I drive the length of Garden of the Gods Road most days. I don't think of the drive as dangerous, but some days I find myself thinking of all the memorials I've seen on this rather short stretch of road. At the corner of Garden of the Gods and 30th Street, a short-lived memorial was in place after a motorcyclist was killed in that intersection in 2008. Just across the street are the remains of a memorial that once contained a cross, track shoes and a photo of a 19-year-old killed there in a drunk-driving accident. (According to reports, that memorial was stolen two years after the accident, in 2011.)
A little farther down the road, at the intersection with Forest Hill Road, there once was a bike — painted white, almost like a ghost bike — marking the spot where a bicyclist died.

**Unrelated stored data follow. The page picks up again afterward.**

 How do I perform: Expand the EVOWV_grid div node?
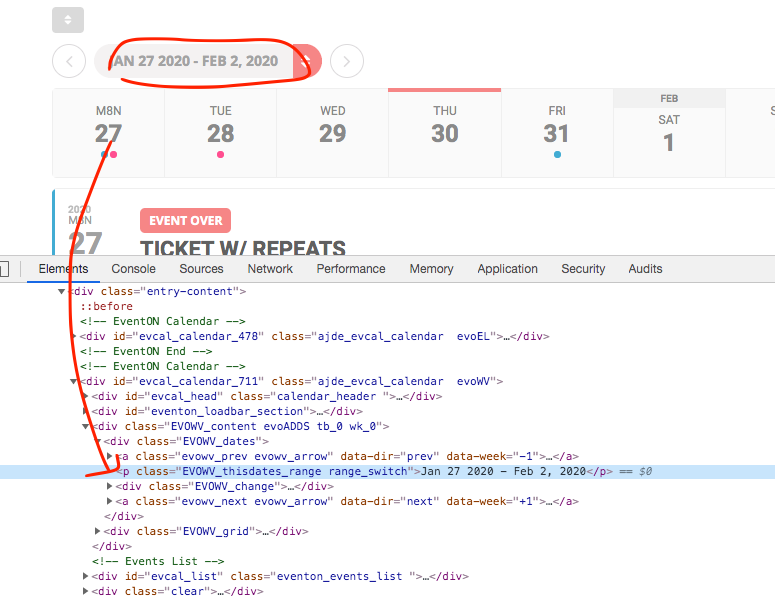[x=98, y=531]
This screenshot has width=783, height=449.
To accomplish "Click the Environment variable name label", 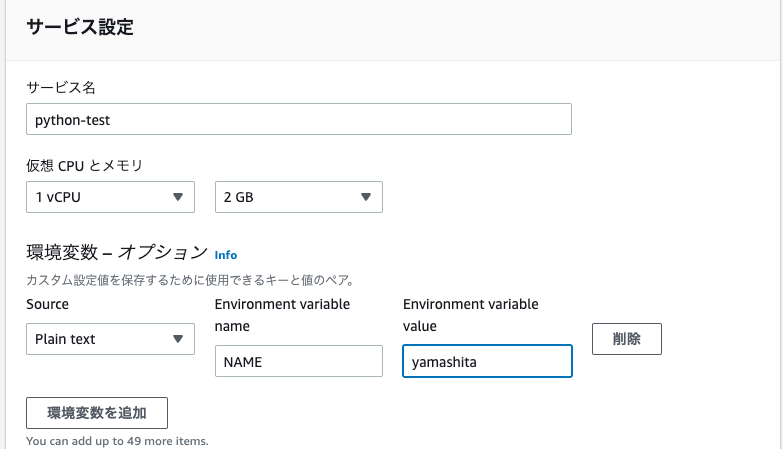I will 282,315.
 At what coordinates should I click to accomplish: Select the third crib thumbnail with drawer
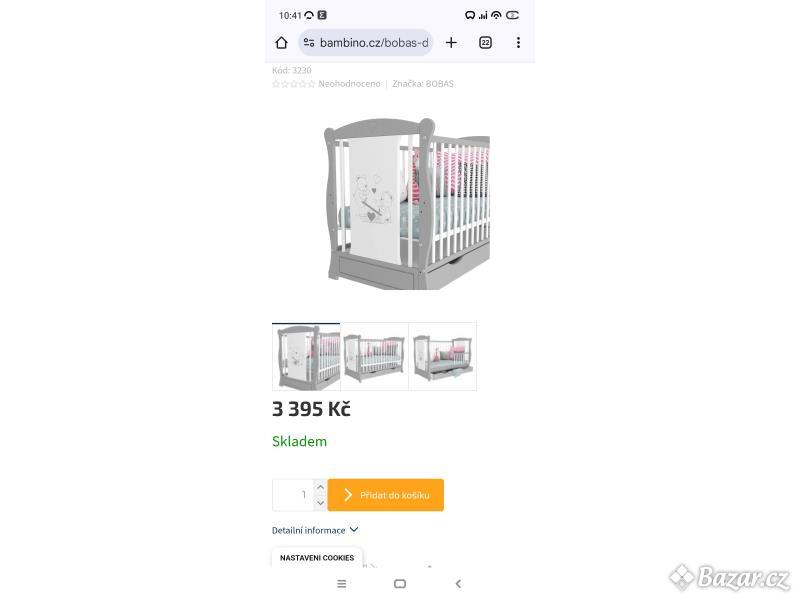443,357

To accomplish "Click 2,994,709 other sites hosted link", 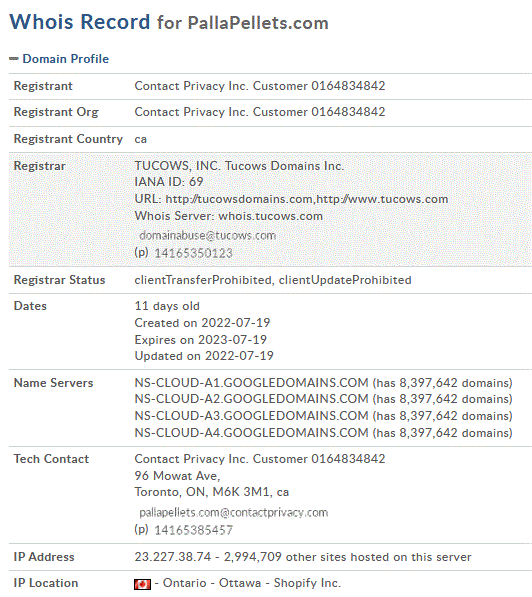I will 347,557.
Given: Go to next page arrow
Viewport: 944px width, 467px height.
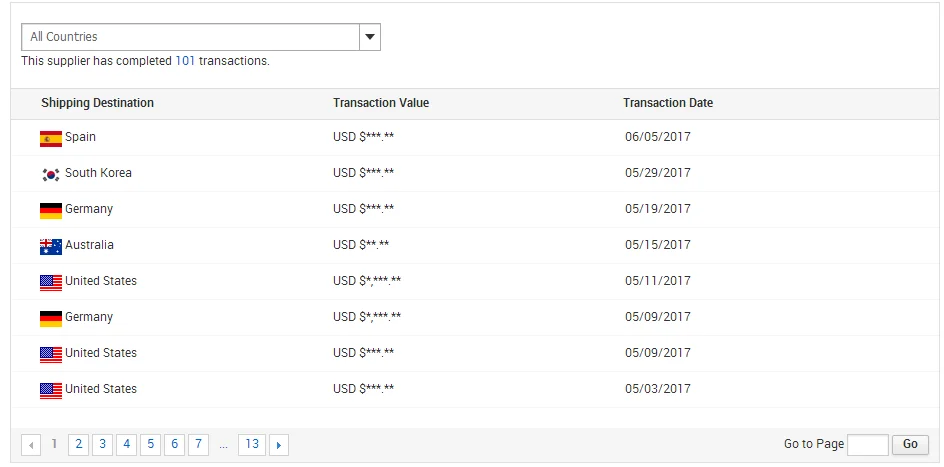Looking at the screenshot, I should point(279,445).
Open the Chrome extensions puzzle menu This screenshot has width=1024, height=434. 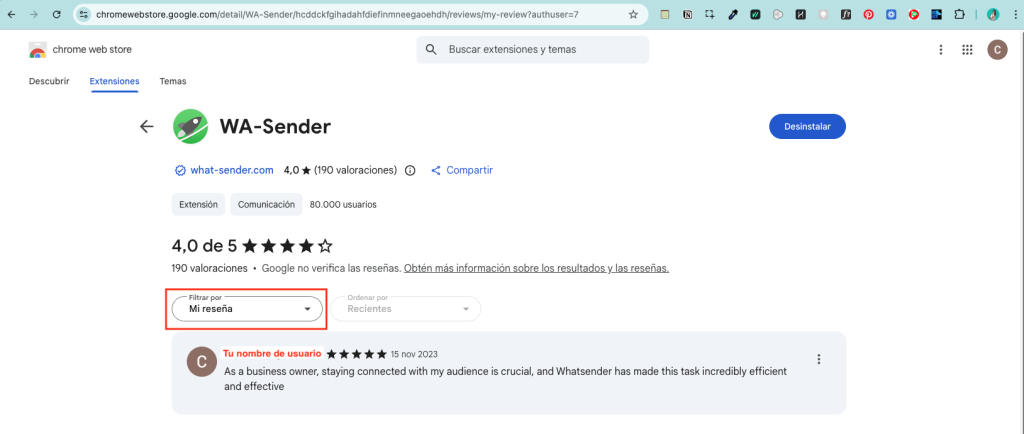[x=961, y=15]
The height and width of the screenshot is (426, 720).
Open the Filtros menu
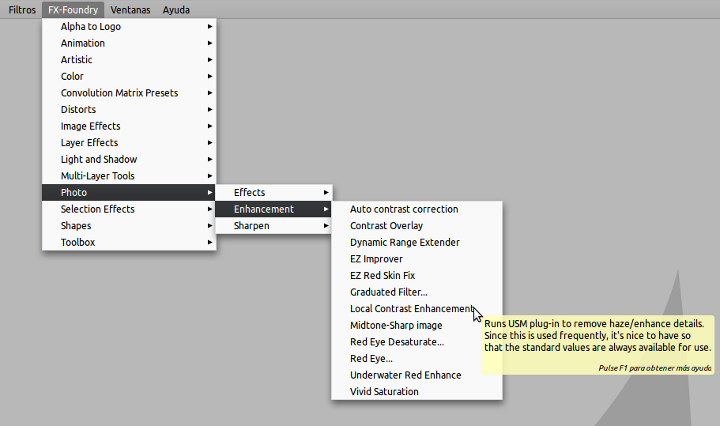[x=22, y=10]
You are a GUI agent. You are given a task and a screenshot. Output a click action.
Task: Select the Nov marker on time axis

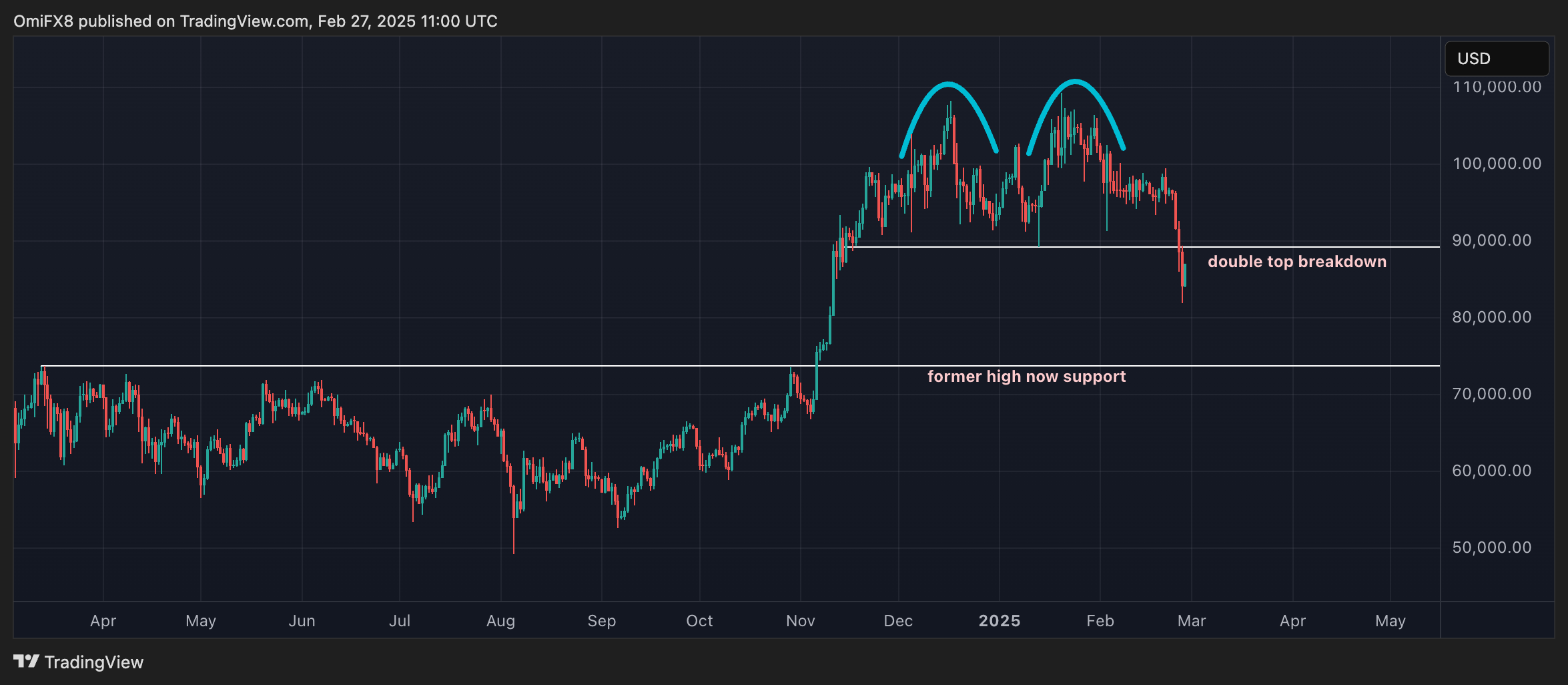[x=800, y=621]
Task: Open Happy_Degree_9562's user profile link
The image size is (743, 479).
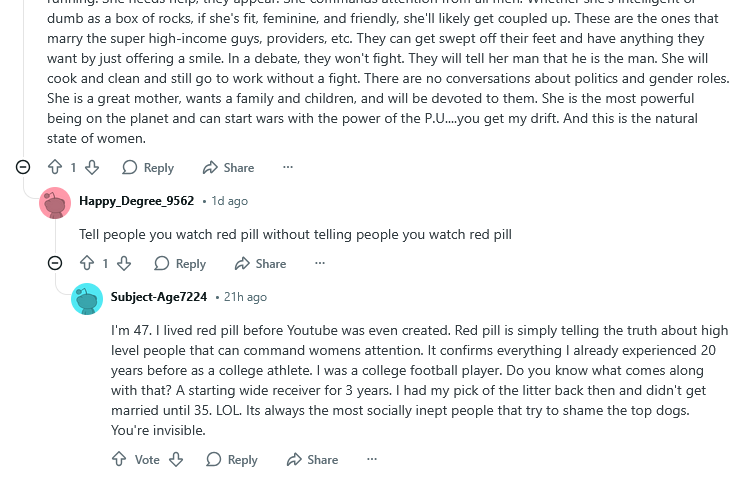Action: click(136, 201)
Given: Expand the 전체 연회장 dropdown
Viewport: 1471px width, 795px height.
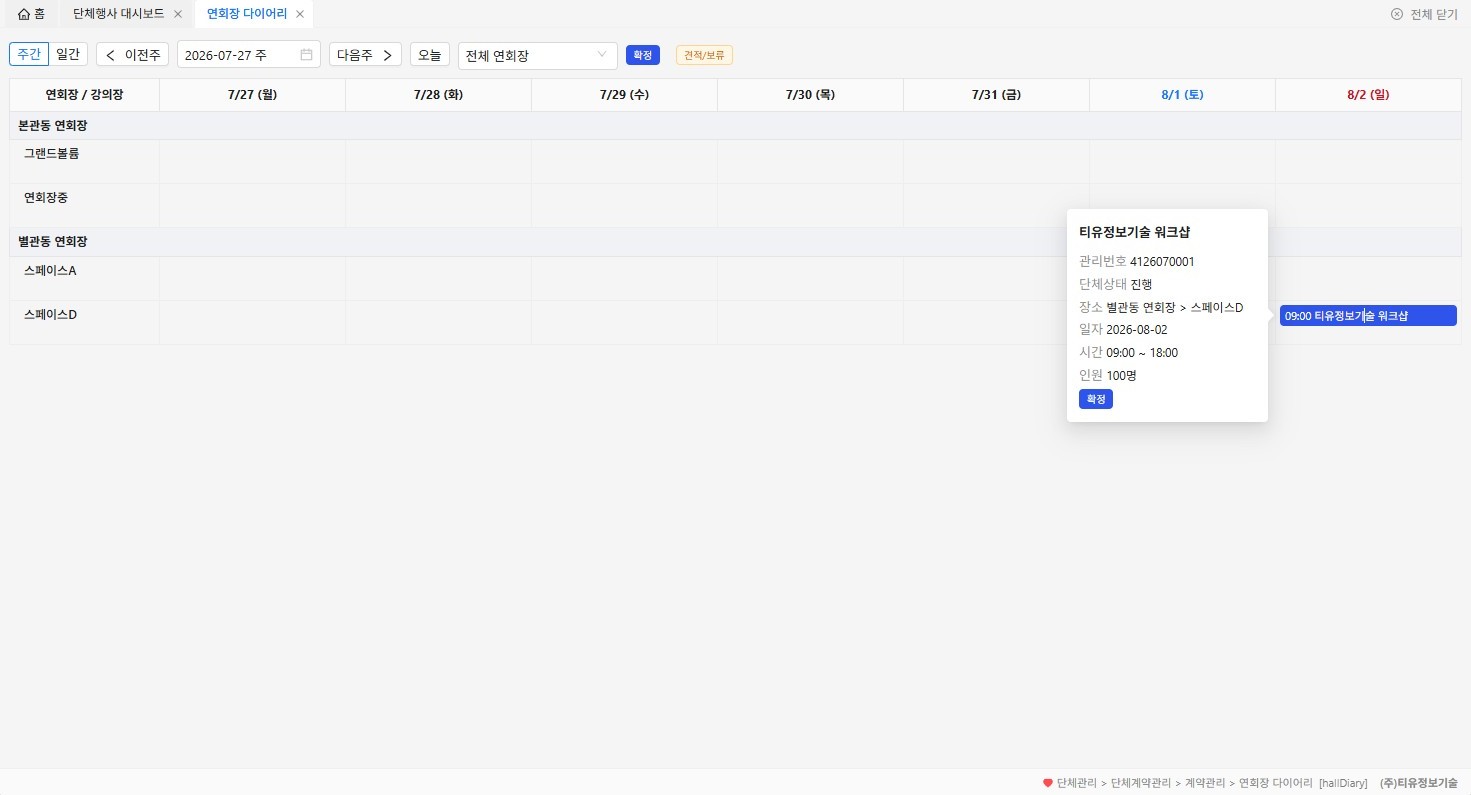Looking at the screenshot, I should pyautogui.click(x=538, y=55).
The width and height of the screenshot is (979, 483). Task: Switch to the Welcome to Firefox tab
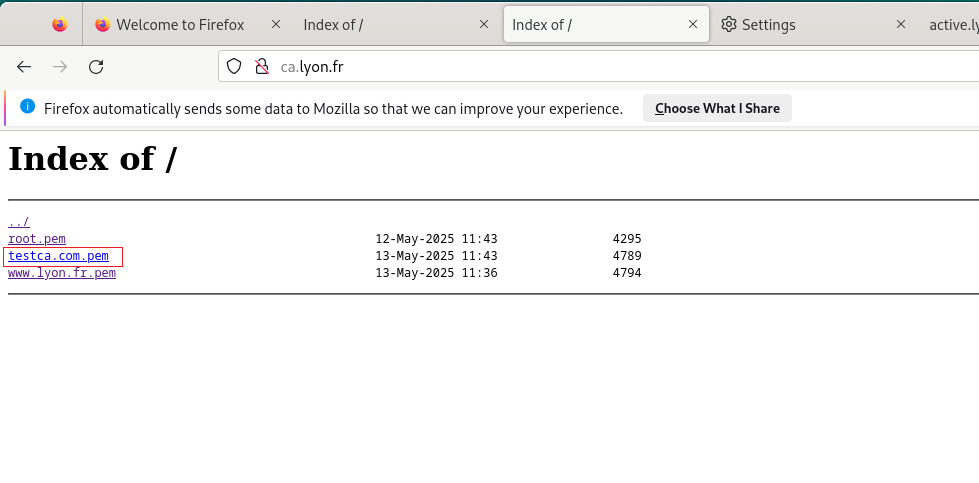click(180, 25)
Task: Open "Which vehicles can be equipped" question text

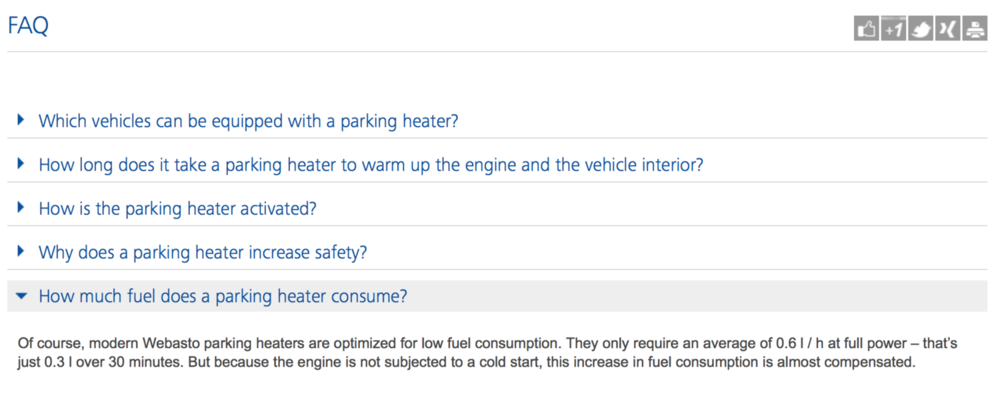Action: 248,121
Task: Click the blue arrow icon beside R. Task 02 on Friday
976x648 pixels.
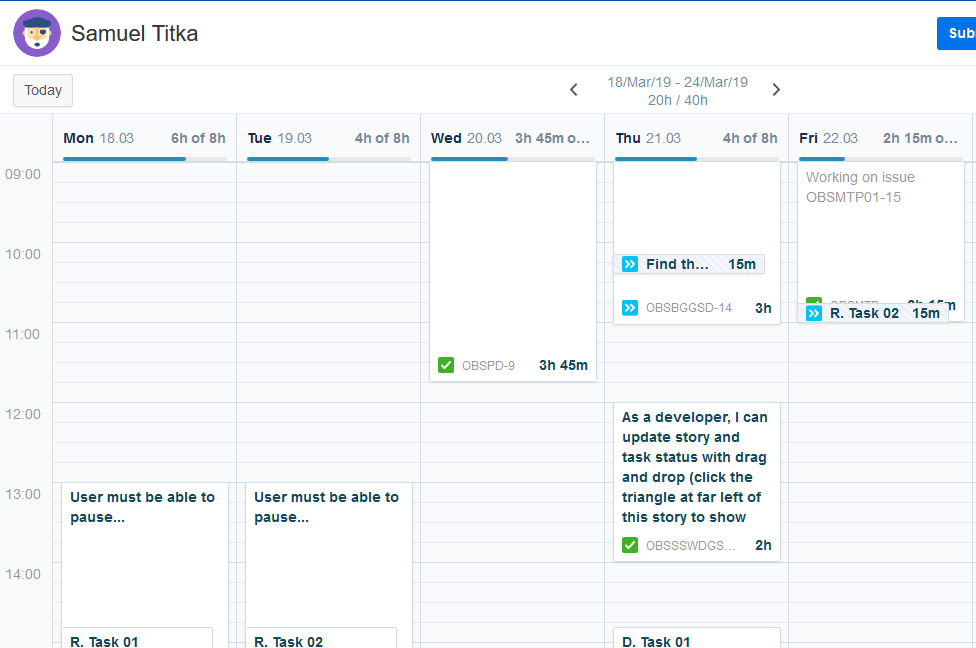Action: [x=814, y=313]
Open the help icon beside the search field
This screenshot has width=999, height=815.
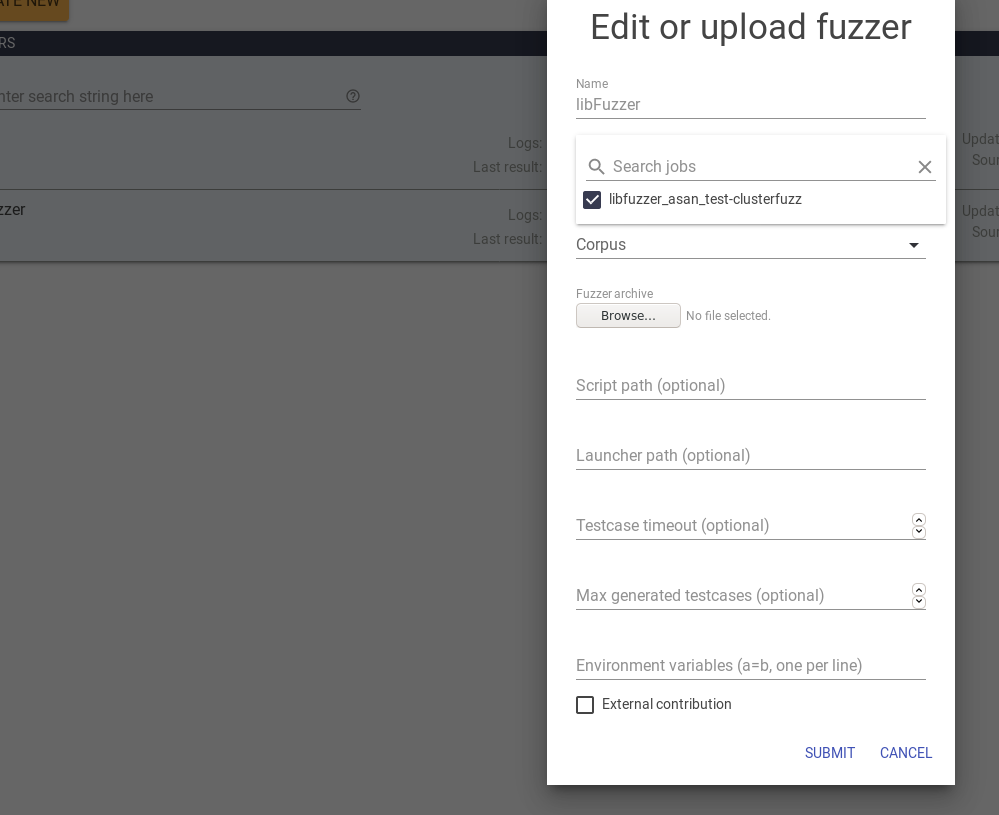tap(353, 97)
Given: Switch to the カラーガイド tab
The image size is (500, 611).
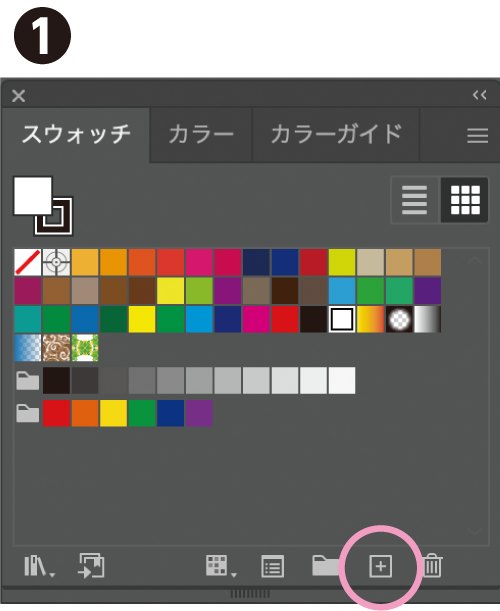Looking at the screenshot, I should pyautogui.click(x=336, y=134).
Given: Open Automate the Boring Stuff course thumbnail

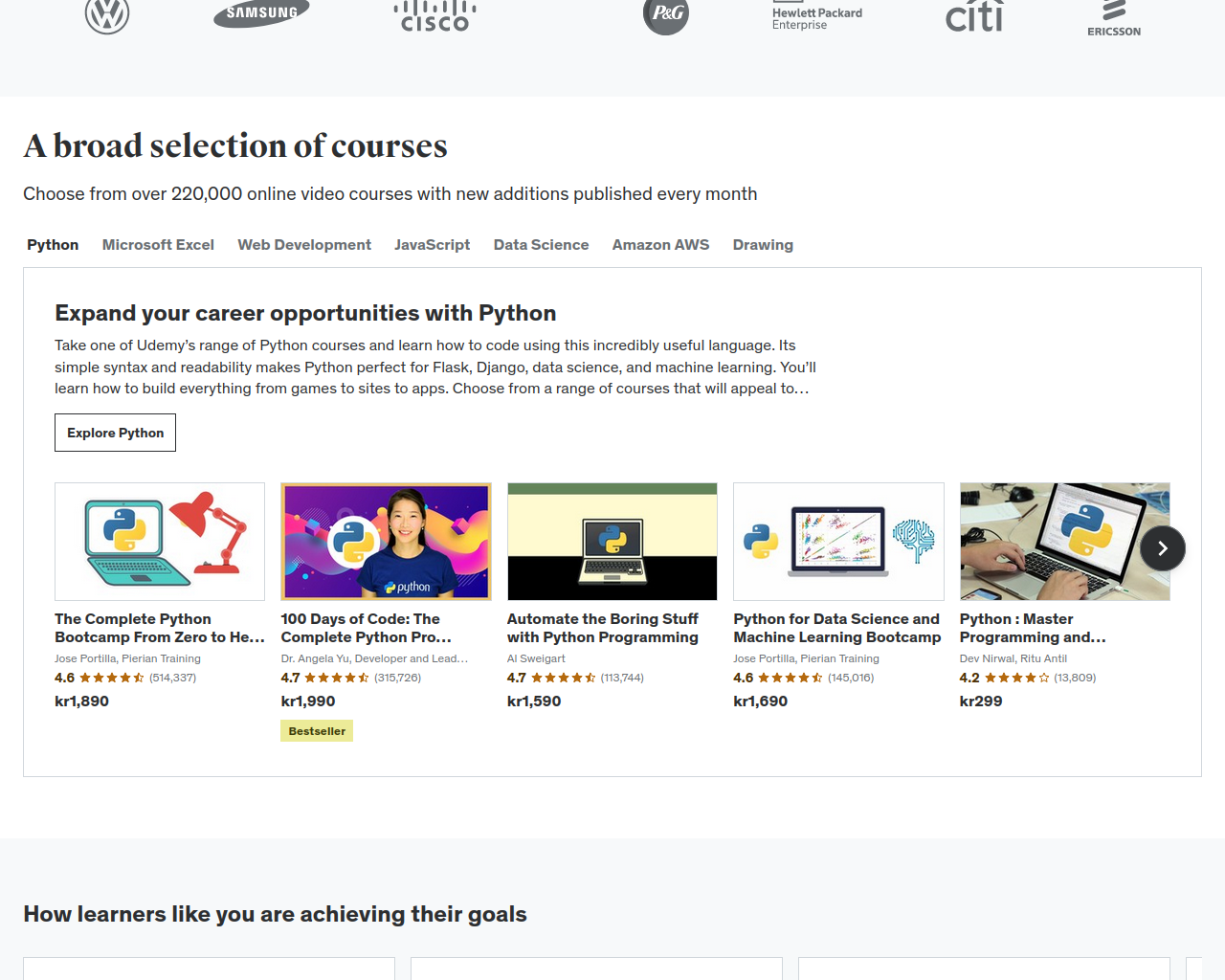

Bob Wilson, Colorado Department of Transportation spokesman, notes there is a law stating that nothing unauthorized can be placed on state roads. But the reality is that as long as the memorials are not themselves a hazard, CDOT looks the other way. "We don't go out on search-and-destroy missions," Wilson says. (And when memorials are removed by CDOT, they are kept and returned to the family if requested.)
Cindy Aubrey, chief communications officer for the city of Colorado Springs, says the local streets department generally follows the same protocol of looking the other way as long as the memorials are not an obstruction.
Our governments' willingness to let them stand is commendable. Roadside memorials have a rich tradition in the Southwest, dating all the way back to Spanish rule, according to research cited in a March 2014 story by Nathan Comp in the Rio Grande (N.M.) Sun. Some believe that a soul will not rest until a cross or memorial has been placed. Wilson says New Mexicans, in particular, are poster children for abusing highway rights of way with roadside memorials, though it's actually a crime there to desecrate a shrine.
In Colorado, you'll also find blue road signs at accident sites that bear specific messages. For instance, "Don't Drink and Drive" (when a DUI conviction or proof of blood alcohol content has been established in the accident) and "Please Ride Safely" (for motorcycle or bicycle accidents). Below the safety message is a second sign that reads "In Memory of ..." For a fee that covers the cost of materials, installation and upkeep, families can apply to have them placed.
Along state roads, Wilson says, there are 490 of these signs. They remain in place for six years.
Most of us cannot understand the suffering experienced by family and friends who have lost someone so suddenly in a traffic accident. And of course the memorials will mean different things to different people. But as Moats sees it, there is a common thread: "Our world gets shattered," he says, "and it's something to make meaning out of something that makes no sense."
And hopefully, each serves as a reminder to the rest of us to be careful out there.